In my upcoming restaurant review of Acqua, in the Four Seasons Miami, I write of having ordered a main course of Szechuan-glazed “White Marble Farms pork shank,” and then go on to explain that this pastoral moniker is a brand name cooked up by Sysco marketers for industrial pork from Cargill Meat Solutions. White Marble Farms’ literature boasts of using “unique animals”, “raised on Midwestern farms and specially bred”. Hogwash! These pigs never see a pasture. They are raised indoors just like most commercial pork -- shuttered within concrete pens, fed offal, their tails hacked off to prevent other pigs in close quarters from chewing them. This is not only a far cry from the humane practices of sustainable, ethical producers, but also makes Acqua’s $33 tab for a low-end cut of meat (pork shank) seem less than justified.
Diners (and chefs!) beware: Assigning fake pedigree names that conjure falsely idyllic images is a trick being used with more frequency these days. According to the U.S. Patent and Trademark Office, there are almost 3,000 current trademarks containing the word “farm” in their names.
Cargill Meat Solution produces its’ own brand of specialty pork, “Prairie Grove Farms”, which they claim is grown by an “exclusive network of family farmers in Iowa and Illinois.” The company’s web site brags of how the company “controls the integrity” of its pork “from conception to consumer”. They explain further: “Today an important word to keep in mind is ‘traceability’. If the person behind the counter where you buy your pork can name the farm that raised it, you are taking a step in the right direction.” Numerous attempts to get Cargill Meat to make public the names of the farms or farmers raising either Prairie Grove or White Marble pork have proven futile.
Readers (and food writers!) take note: A Tampa Tribune restaurant review from last September authoritatively claimed “This kitchen doesn’t skimp on quality…the pork comes from the venerable White Marble Farms.”

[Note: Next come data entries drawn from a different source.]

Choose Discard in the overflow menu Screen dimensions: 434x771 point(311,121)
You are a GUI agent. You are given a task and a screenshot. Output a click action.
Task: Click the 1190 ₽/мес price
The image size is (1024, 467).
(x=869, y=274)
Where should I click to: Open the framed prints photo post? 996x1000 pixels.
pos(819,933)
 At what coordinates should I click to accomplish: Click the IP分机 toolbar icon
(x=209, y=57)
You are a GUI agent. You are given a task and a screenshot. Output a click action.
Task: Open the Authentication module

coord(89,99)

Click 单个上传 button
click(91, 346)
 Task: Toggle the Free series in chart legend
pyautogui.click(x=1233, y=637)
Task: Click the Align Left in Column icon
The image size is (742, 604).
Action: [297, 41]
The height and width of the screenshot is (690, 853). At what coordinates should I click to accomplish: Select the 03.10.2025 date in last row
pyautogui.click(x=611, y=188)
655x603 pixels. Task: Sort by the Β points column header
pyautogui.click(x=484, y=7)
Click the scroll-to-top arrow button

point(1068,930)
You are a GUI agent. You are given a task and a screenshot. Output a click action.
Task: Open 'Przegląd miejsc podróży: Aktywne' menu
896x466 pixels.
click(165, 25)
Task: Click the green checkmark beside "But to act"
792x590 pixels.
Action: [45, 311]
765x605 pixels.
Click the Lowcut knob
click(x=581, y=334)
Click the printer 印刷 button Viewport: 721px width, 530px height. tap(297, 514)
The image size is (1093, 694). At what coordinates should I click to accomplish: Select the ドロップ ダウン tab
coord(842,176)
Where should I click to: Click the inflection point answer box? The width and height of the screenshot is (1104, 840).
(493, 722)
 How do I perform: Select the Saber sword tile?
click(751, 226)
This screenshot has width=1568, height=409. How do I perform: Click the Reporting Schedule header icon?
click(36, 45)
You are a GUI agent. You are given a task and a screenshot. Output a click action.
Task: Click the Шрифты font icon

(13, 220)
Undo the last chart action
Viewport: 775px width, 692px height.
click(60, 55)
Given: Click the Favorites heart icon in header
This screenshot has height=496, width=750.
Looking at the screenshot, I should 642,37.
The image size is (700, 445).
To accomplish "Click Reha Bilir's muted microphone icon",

Sysco and Cargill are attempting to trade in on the success of Niman Ranch, whose meats come from animals that have been pasture-raised in a traditional farm setting, not fed growth hormones or antibiotics, and humanely treated and slaughtered. Niman Ranch also has a somewhat deceptive moniker, as the animals are raised not one ranch or farm, but by numerous small farmers who agree to follow specific guidelines of quality, sustainability, and humaneness. But Niman Ranch can tell you what farm the animals came from, and have heroically given many small family businesses a way to get their product to a national market. Their pork is, in fact, something special. Sysco and Cargill are simply feeding us regular pork mixed with a lot of bull.